ニューヨークリサーチセンター 主任研究員(NY駐在) 鳥毛 拓馬

サマリー

◆金融庁は、2012年9月7日に2013年度税制改正要望項目(以下、要望)を公表した。本稿では、要望のうち金融証券税制の抜本的見直しとして注目されている「日本版ISAの恒久化等」、「金融所得課税の一体化」及び「教育投資のための世代間資産移転促進に関する非課税措置の創設」について概説する(他の要望項目については、後日公表するレポートにて概説する)。

◆日本版ISAは、上場株式等に係る配当所得及び譲渡所得等に対する税率が10%から20%に引き上げられることに合わせて、2014年1月から導入される。金融庁は、日本版ISAについて、投資可能期間を現行規定の2014年から3年間だけではなく、恒久化することを要望している。一方で、非課税維持期間は、現行規定の10年間から5年間以上に短縮することが想定されている。要望が実現すれば、最大非課税投資総額は現行規定の300万円から500万円以上となる。
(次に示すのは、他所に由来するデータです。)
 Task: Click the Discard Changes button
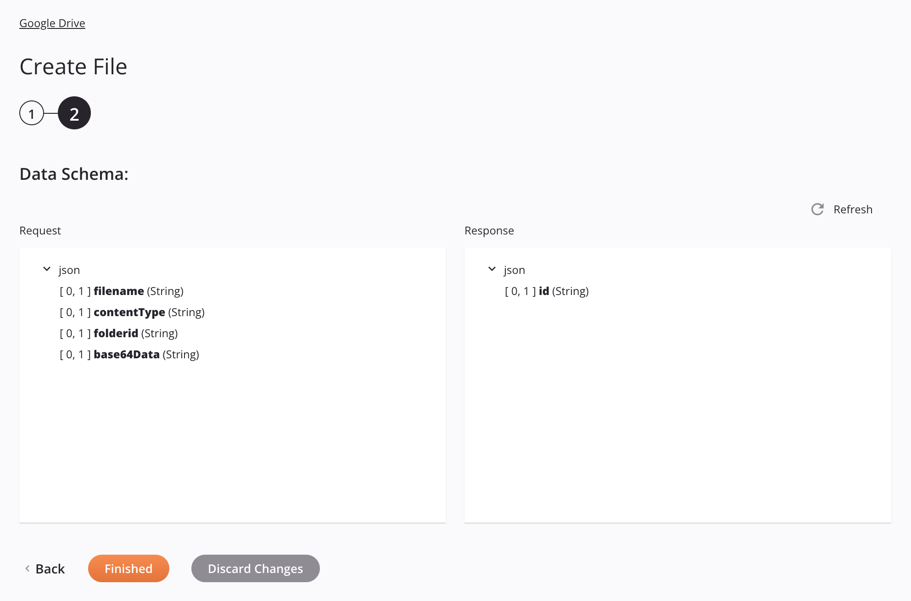click(x=255, y=568)
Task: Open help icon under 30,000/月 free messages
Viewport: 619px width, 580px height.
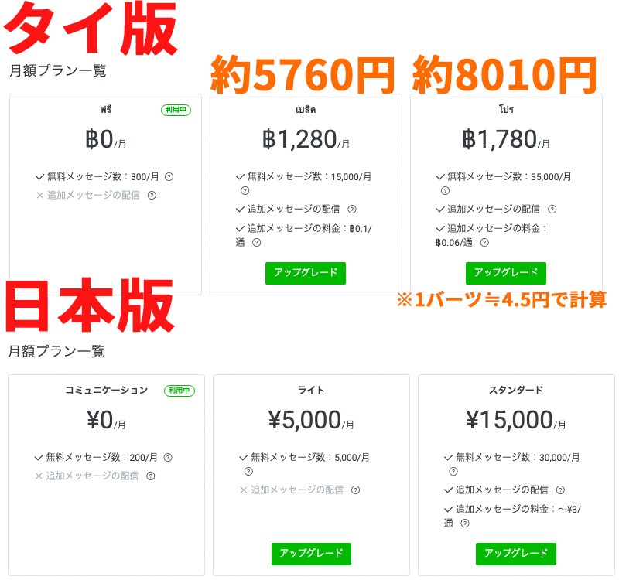Action: pyautogui.click(x=453, y=471)
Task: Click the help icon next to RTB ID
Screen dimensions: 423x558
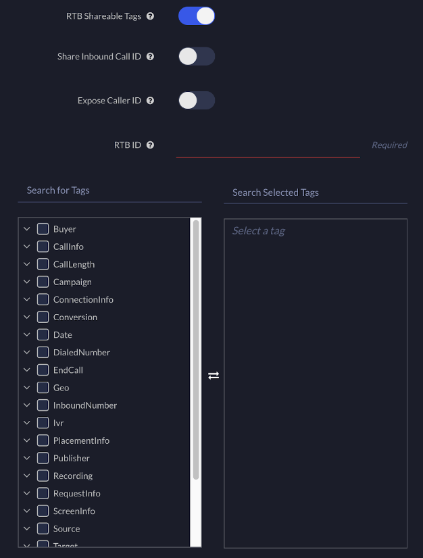Action: pos(150,145)
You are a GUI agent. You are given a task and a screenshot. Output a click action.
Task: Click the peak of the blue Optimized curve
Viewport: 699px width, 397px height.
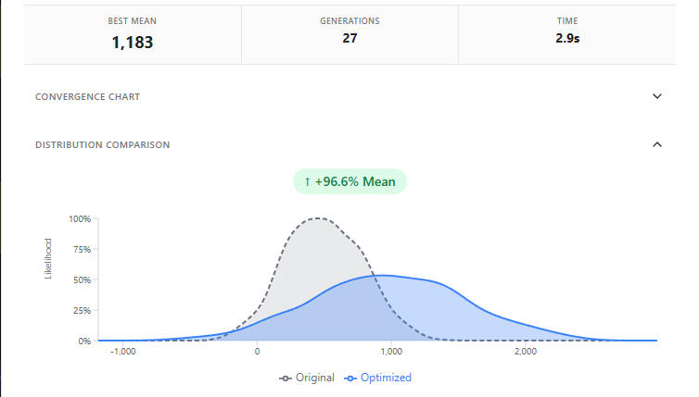pos(380,275)

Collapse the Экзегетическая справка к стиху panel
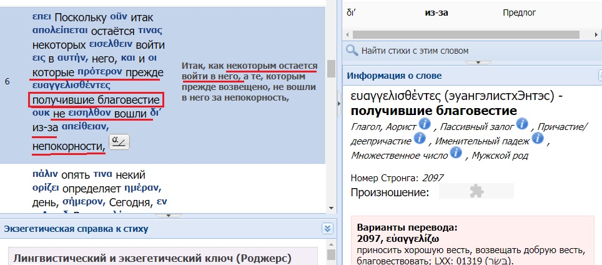pos(325,229)
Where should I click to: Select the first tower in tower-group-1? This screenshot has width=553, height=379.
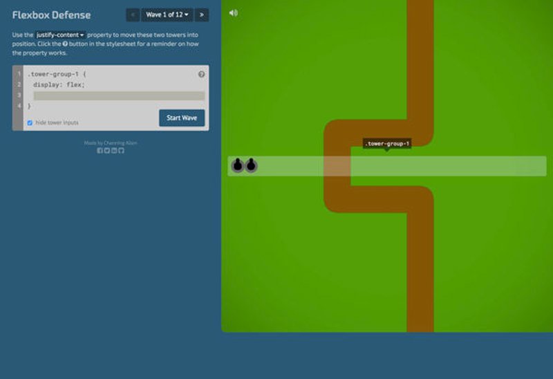(x=238, y=165)
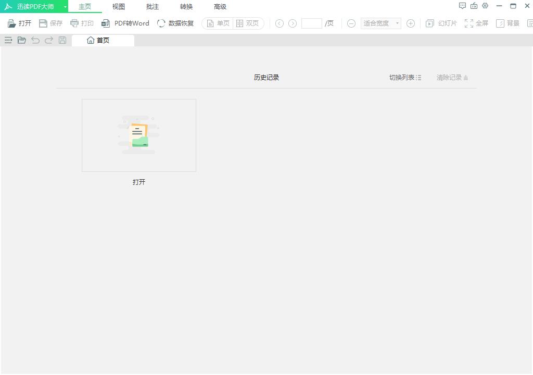Start 幻灯片 slideshow mode
The width and height of the screenshot is (533, 375).
(441, 23)
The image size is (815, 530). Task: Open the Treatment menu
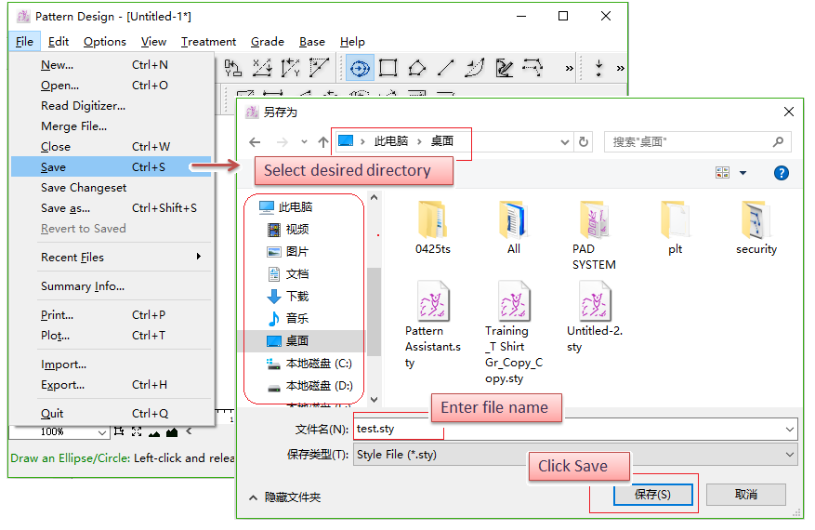point(208,42)
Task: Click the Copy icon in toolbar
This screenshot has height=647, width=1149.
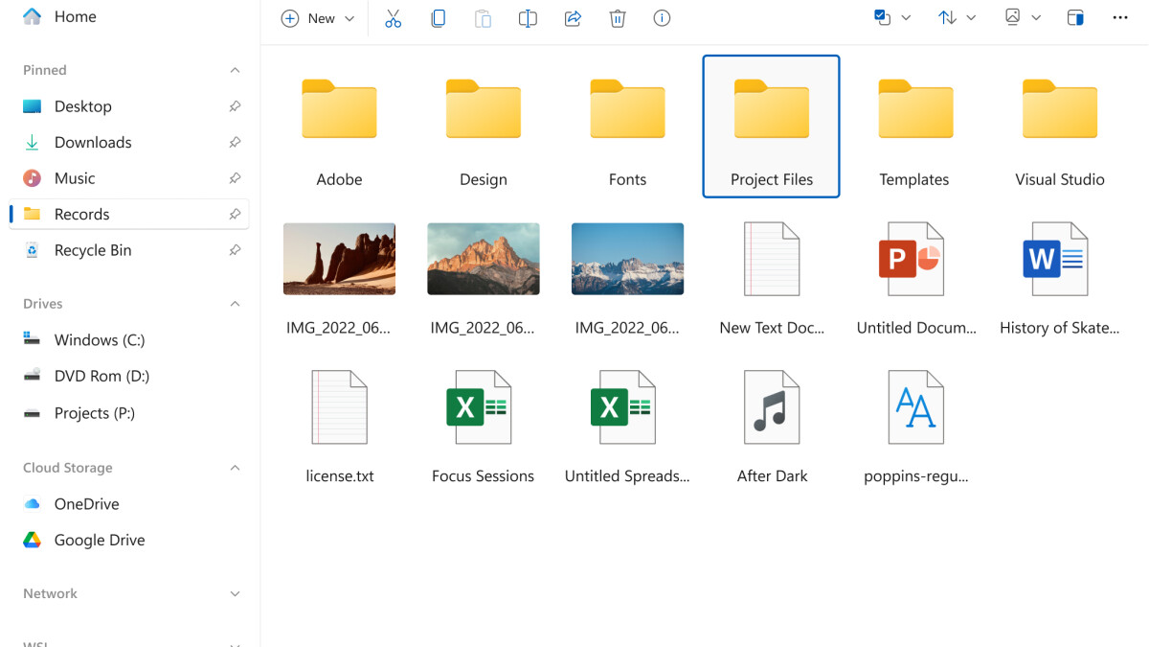Action: coord(438,18)
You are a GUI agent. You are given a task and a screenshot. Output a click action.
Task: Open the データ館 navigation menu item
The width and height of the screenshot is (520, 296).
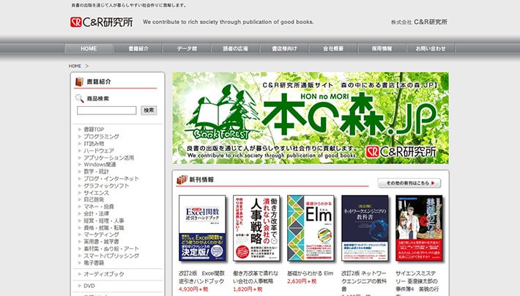point(187,48)
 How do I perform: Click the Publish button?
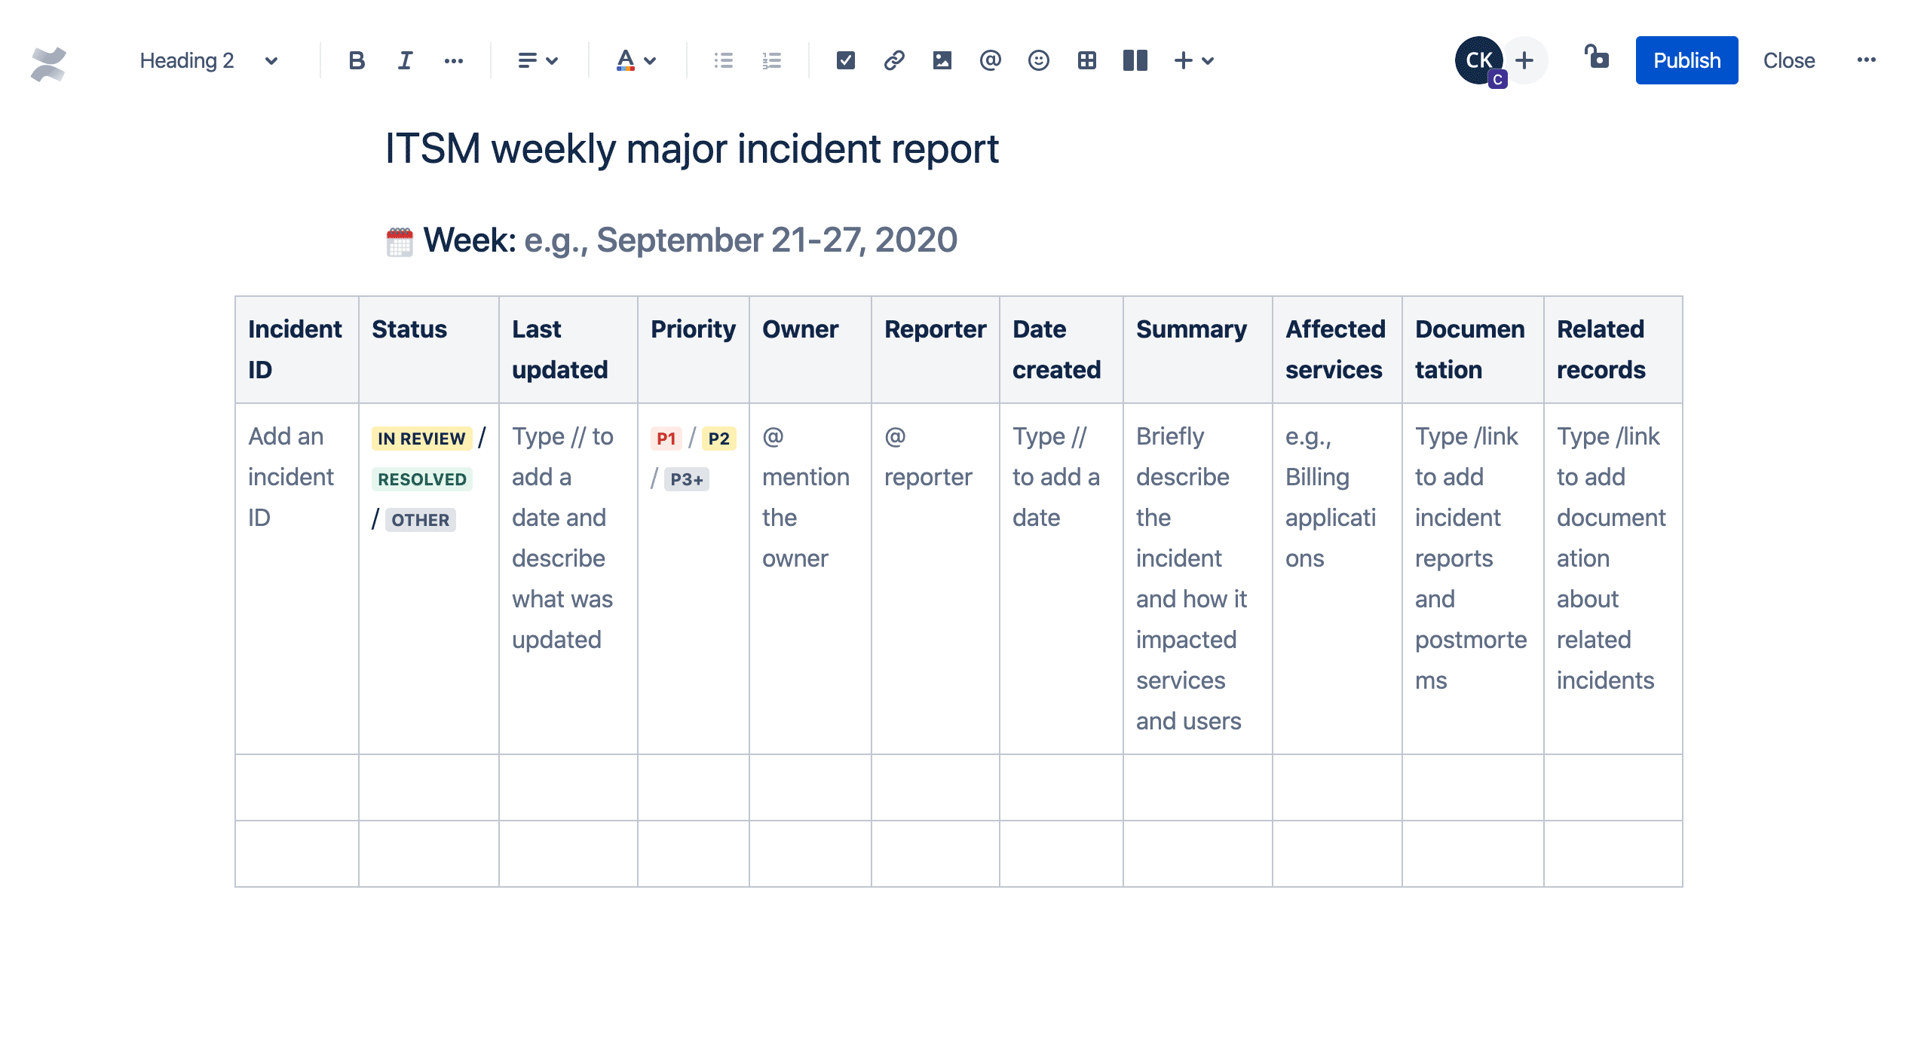pos(1687,59)
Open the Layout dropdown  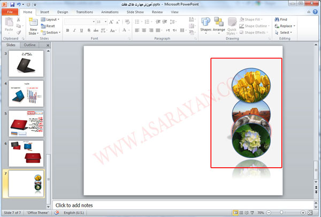[x=52, y=19]
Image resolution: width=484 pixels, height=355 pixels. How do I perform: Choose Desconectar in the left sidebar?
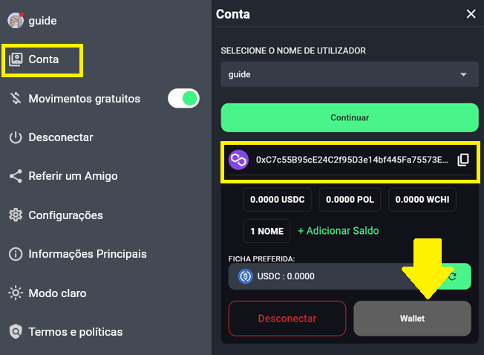tap(60, 137)
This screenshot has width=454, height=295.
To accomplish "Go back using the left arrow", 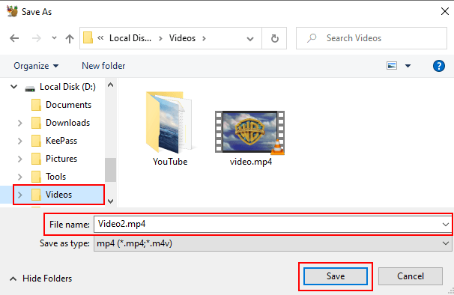I will click(x=14, y=38).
◆一方で、金融庁は、経済金融情勢が急変した場合には、10%税率の適用期限を2014年以降も延長することを要望している。延長が実現した場合には、再度、日本版ISAの開始時期も延期されることになろう。

◆また、債券、公社債投信を金融所得課税一体化の対象とし、課税方式を申告分離課税方式に変更することも求めている。金融機関における債券の損益通算に係るシステム対応を考慮し、損益通算の施行は2016年1月が想定されている。